** Opening Available data block **

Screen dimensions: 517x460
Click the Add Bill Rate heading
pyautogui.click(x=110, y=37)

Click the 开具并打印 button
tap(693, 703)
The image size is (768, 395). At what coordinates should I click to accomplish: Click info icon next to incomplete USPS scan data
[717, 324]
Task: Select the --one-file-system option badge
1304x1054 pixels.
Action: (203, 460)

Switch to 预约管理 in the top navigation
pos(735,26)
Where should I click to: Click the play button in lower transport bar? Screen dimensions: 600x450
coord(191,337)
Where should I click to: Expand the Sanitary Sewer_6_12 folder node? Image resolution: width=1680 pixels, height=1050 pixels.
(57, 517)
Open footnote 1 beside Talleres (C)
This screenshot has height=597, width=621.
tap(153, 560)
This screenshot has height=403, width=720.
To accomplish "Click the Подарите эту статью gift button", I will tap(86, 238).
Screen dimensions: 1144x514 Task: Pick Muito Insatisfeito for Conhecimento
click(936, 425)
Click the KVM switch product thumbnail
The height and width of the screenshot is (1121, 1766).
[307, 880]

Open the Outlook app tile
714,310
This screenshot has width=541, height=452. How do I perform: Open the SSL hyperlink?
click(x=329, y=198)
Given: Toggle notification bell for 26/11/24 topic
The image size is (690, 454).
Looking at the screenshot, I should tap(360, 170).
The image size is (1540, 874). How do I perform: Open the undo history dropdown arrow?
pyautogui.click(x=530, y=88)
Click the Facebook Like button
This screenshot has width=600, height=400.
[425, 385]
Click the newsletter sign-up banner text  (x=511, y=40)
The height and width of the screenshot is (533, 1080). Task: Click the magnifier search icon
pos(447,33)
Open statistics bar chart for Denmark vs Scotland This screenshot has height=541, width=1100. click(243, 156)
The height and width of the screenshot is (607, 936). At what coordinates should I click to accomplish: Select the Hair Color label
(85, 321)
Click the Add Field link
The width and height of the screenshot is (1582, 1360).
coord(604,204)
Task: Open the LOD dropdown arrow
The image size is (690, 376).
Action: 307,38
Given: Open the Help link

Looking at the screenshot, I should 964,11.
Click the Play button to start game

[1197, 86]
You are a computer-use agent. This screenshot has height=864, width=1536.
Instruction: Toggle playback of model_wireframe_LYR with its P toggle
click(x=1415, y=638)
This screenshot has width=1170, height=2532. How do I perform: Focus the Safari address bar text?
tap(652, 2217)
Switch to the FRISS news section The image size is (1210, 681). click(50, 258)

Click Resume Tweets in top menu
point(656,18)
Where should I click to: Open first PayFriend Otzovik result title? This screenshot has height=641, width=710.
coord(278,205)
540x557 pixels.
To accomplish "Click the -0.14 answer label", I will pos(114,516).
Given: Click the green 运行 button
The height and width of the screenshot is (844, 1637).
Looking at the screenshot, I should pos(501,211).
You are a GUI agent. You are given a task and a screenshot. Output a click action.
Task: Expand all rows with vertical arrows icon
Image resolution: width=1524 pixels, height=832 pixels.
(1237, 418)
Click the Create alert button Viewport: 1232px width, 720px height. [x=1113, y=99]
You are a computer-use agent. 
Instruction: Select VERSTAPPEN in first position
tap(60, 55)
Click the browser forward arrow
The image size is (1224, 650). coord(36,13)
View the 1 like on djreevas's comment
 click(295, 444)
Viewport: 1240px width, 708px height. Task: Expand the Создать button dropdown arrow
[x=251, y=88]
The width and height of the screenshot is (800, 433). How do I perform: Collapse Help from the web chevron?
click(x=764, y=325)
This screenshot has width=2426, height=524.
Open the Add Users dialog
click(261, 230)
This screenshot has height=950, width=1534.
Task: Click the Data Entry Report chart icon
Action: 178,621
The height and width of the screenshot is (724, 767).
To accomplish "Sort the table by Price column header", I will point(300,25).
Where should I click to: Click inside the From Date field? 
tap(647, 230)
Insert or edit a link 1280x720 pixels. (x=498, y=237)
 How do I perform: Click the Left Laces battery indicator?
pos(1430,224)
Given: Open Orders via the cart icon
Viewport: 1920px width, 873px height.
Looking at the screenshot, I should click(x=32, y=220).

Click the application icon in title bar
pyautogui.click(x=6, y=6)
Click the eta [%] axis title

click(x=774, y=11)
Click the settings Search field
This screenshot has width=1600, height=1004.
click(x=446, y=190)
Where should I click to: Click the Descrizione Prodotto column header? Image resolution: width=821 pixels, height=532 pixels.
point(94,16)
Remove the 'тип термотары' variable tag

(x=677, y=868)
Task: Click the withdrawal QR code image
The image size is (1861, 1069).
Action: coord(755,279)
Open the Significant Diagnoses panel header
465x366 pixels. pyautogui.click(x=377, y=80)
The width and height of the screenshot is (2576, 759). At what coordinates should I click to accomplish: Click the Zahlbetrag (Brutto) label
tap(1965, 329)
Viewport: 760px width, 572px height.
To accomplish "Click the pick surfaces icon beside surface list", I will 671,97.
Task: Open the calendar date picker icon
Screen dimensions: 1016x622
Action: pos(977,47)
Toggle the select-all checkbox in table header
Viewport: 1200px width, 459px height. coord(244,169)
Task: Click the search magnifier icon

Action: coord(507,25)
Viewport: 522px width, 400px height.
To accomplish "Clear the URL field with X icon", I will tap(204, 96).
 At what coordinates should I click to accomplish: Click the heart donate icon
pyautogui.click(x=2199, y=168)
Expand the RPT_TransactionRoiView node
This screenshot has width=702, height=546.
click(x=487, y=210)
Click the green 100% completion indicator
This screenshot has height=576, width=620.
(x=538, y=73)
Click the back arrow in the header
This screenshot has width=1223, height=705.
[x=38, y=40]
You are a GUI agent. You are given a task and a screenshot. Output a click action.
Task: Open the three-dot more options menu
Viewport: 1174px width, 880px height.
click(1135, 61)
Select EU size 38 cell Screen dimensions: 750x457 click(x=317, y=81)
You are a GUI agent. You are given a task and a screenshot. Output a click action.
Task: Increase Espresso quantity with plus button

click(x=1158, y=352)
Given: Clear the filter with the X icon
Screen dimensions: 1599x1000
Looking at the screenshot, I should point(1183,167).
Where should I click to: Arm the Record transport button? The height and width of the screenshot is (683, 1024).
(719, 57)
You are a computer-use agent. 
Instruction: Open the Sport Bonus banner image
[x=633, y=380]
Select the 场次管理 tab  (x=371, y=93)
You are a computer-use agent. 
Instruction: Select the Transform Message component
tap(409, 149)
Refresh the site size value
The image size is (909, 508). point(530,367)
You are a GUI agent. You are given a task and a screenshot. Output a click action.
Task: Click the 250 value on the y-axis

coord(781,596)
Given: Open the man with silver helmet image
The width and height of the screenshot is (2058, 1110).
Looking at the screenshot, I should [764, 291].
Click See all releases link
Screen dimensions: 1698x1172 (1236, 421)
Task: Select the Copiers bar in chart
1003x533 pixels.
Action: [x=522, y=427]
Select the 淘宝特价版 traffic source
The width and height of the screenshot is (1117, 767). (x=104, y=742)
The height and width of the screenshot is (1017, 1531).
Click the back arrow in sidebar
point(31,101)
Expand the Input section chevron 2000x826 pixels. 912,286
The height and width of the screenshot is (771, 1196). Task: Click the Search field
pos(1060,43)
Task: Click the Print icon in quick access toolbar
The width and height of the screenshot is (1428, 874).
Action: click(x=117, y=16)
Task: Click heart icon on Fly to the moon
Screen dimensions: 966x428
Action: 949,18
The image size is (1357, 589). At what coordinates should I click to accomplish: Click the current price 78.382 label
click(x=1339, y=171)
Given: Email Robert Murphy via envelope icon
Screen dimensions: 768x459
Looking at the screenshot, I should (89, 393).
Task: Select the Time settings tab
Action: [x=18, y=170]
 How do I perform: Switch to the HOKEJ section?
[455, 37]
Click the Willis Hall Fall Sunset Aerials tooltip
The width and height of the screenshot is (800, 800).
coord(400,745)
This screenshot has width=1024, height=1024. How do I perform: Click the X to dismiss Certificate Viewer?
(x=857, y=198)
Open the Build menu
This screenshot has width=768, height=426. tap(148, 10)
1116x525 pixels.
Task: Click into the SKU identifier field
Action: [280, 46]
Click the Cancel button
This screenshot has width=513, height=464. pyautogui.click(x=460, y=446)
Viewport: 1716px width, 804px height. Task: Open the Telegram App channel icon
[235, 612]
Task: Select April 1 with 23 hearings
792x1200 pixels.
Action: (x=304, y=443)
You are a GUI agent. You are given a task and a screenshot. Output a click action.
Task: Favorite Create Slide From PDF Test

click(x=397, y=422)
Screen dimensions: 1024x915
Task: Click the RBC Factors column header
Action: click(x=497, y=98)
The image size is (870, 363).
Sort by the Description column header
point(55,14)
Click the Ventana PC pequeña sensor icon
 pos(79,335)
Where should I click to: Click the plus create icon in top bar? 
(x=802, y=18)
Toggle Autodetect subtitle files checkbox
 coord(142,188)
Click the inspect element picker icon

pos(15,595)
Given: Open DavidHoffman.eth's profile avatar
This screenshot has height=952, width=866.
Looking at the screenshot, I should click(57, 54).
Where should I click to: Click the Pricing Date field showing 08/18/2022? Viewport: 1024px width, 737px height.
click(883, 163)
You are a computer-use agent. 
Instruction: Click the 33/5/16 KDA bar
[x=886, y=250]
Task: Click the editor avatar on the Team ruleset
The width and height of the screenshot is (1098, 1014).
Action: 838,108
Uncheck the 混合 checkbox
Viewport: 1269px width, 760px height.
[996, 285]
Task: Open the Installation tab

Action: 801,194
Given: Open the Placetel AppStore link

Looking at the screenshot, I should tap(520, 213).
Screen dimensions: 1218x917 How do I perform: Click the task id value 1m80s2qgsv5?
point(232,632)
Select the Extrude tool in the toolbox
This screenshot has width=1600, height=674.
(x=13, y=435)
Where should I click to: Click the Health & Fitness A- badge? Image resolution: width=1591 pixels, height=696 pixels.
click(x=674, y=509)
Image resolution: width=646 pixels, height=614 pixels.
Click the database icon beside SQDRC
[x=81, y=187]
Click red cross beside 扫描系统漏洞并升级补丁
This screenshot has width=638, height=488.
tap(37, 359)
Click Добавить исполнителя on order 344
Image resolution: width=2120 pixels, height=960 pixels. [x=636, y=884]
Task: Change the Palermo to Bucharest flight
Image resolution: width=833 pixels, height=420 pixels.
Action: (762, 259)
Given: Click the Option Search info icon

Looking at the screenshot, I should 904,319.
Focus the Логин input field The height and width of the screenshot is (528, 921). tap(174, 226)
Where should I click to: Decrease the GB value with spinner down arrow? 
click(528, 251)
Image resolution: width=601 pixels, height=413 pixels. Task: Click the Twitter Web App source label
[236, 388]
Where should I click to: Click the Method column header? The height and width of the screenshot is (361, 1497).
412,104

** Closing Available data block **

What to do - Wherever the string "Clear" is found in the listing above, copy the line that contains it.

Task output -
To accomplish "Clear the URL field with X icon", I will tap(204, 96).
Given: Clear the filter with the X icon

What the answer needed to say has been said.